Thursday, October 29, 2009

Monday, October 26th 2009

            Happy Birthday Maggie!  She’s now the ripe, old age of 24 J

 

            Today we had our beloved MMM (Monday Mentor Meeting).  I gave a presentation on a business questionnaire I created for the Educate! SEC (Social Entrepreneurship Clubs).  (I’ll attach it at the bottom of this email).

            Basically the questionnaire makes the students to think about the business models they want to implement (or have already implemented) and challenges them to think about their business in ways they might not previously have done.  I reviewed my 4-page questionnaire with the mentors and they all seemed to like it – so that was cool.   I printed out 24 copies and they need to give them the the students next week, collect them the week after and then I get to review 24 different businesses.  Yay!

            After the meeting wrapped up at 12:00 Emily walked in with a cake for Maggie’s bday.  The cake was MASSIVE (and delicious) and the Educate! staff and Mentors scarfed it down.  It was the best cake ive had since I’ve been in Uganda.  Not the best I’ve ever tasted, but good enough to satiate the chocolate craving.

            Then I met with Solomon to review the prior weeks lesson plan and discuss his plans for the following week.

            Then I did MORE microfinance research.  Blah – this stuff is going to start pouring out of my ears.

            Then Rachel arrived – yay!  Rachel is our newest volunteer and the assistant program director assisting Angelica.  She seems really wonderful and intelligent and accustomed to life in Africa.  She was a peace core volunteer in Kenya when they had their election and mini-civil war in 2007-2008.  They had to evacuate her by having Marine’s land a plane in a coffee field.  Pretty insane stuff.  The melee that ensued after the botched elections was insane – neighbors attacking each other, people cutting off other people’s arms with machetes, burning tires over each other’s heads…etcetera…a really bad situation.

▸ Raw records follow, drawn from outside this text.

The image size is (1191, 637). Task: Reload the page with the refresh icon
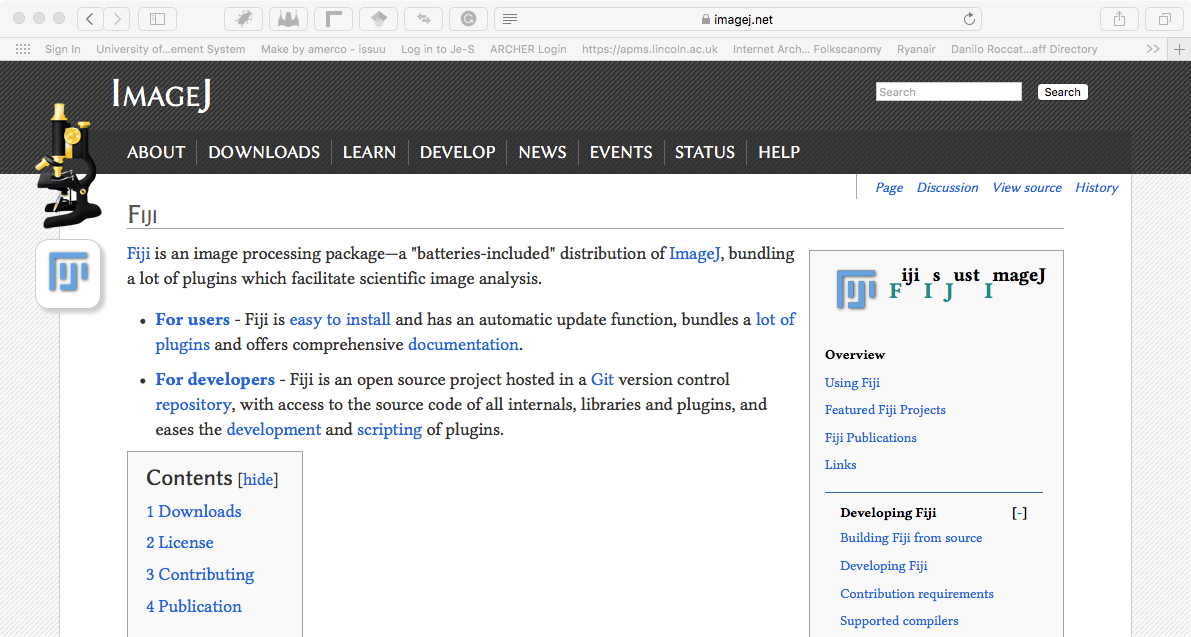pos(968,19)
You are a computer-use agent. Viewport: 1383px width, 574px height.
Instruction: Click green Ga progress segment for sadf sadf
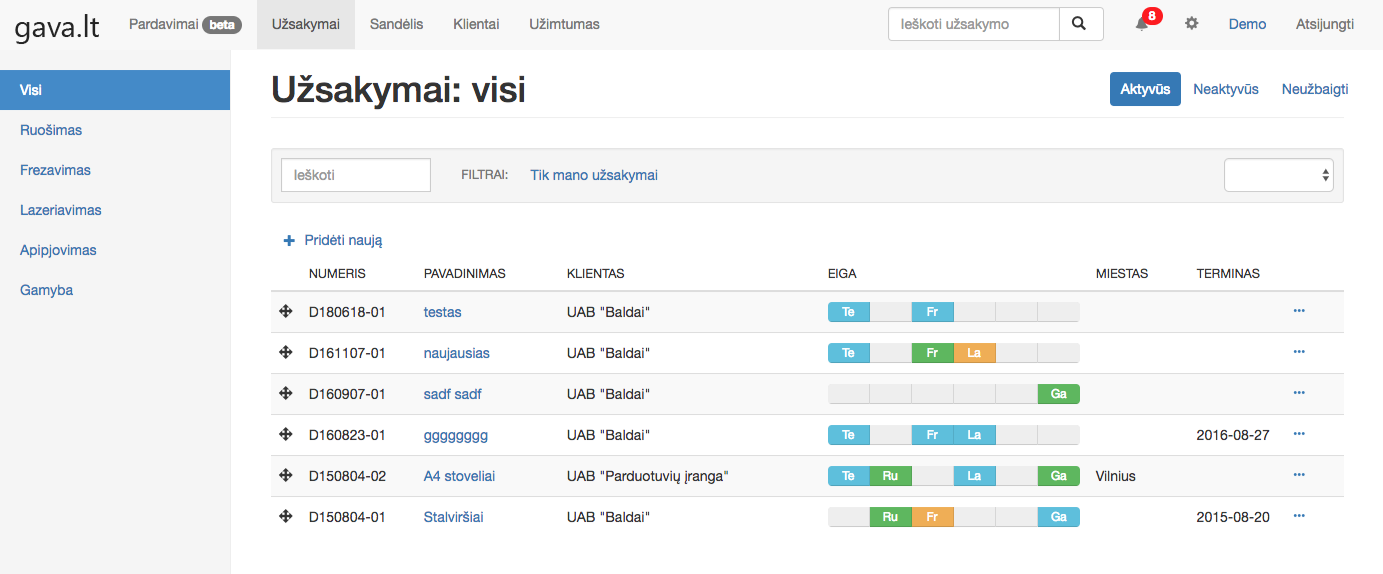pos(1058,394)
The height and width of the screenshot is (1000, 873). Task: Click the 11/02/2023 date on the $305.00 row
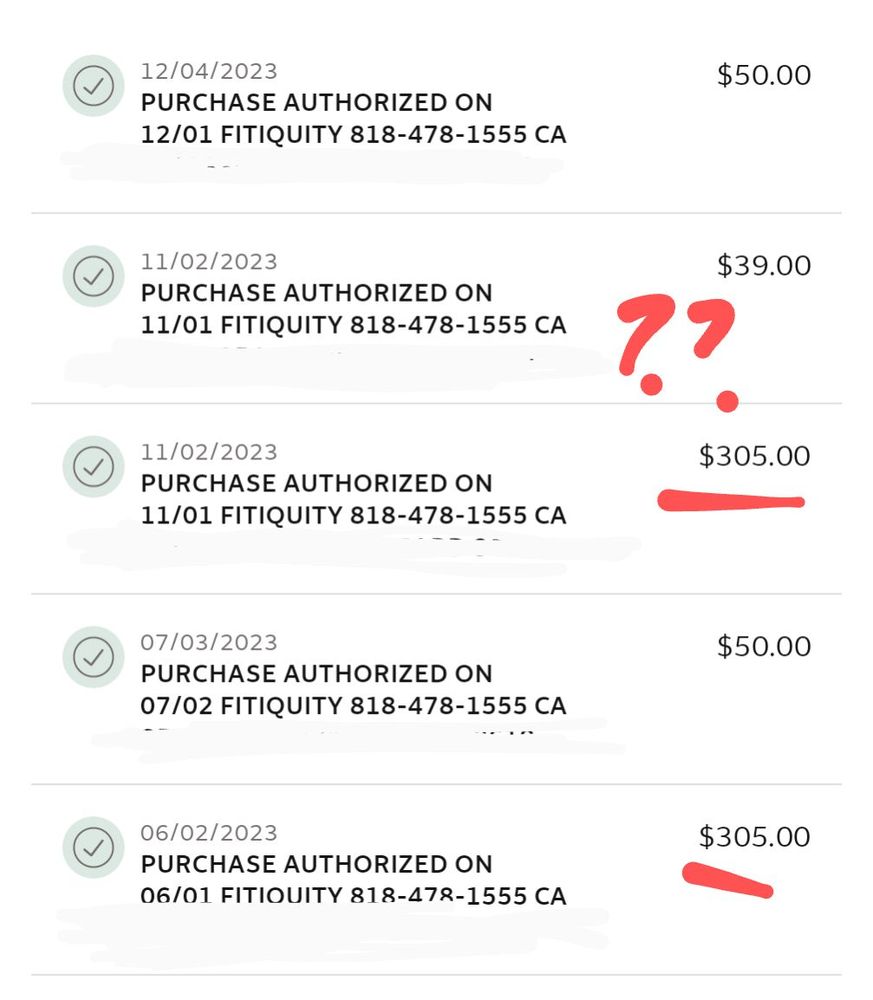tap(209, 452)
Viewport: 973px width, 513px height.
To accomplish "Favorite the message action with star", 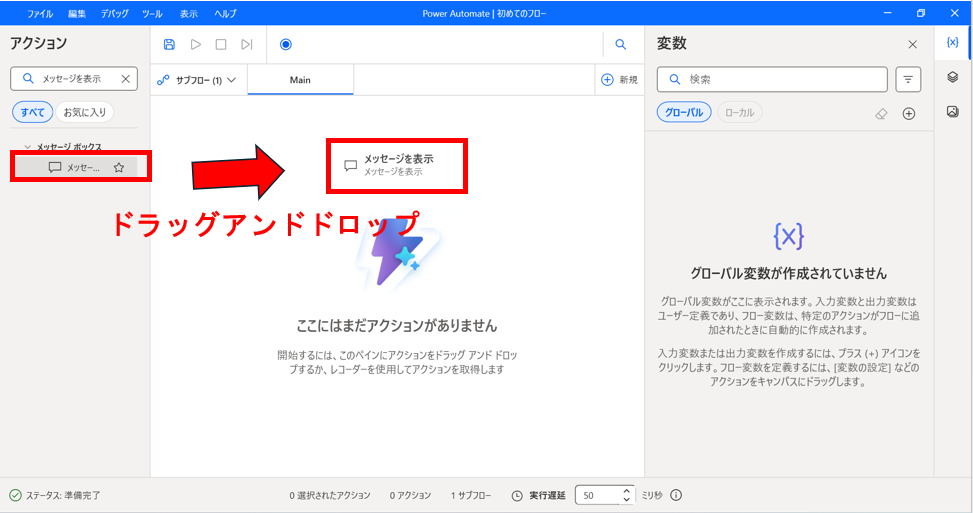I will pos(119,167).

            Anyways – peace core officially declared that no volunteers could work in Kenya so one year through her two-year stint Rachel was sent home.  But in that year in Kenya she learned a lot and I know she’ll be a tremendous resource on a personal level as I try to better understand the African culture AND on a professional level since she’s worked in a teacher-training capacity before.  I walked her around the compound and the area outside and showed her where to get food and yogurt and water and the such…but something tells me she would have figured it out on her own.  J  She knows a lot about living in Africa and what one should expect.  Quite different than myself when I landed here.

            That night to celebrate Maggie’s birthday Angelica, Maggie, Evan, Baati, Rachel and myself took a matatu (NOT a boda boda – now that a couple people saw the macabre scatterings and body parts of a boda boda driver on Ggaba Road they’re not so keen to get on them) to Kabalagala and then a special hire to an Indian Restaurant in Kampala called, “Hassan.” (I think J).

            Conversation was good.  Food was incredible.  Stomach was KO’ed by the time I got in the car to go home.  It would appear my entire house has stomach issues right now.  Nothing settles and we’re all constantly sick.  The Iron Fox has still not recovered from last week’s episode and now every single miniscule germ seems to upset it.  Yay.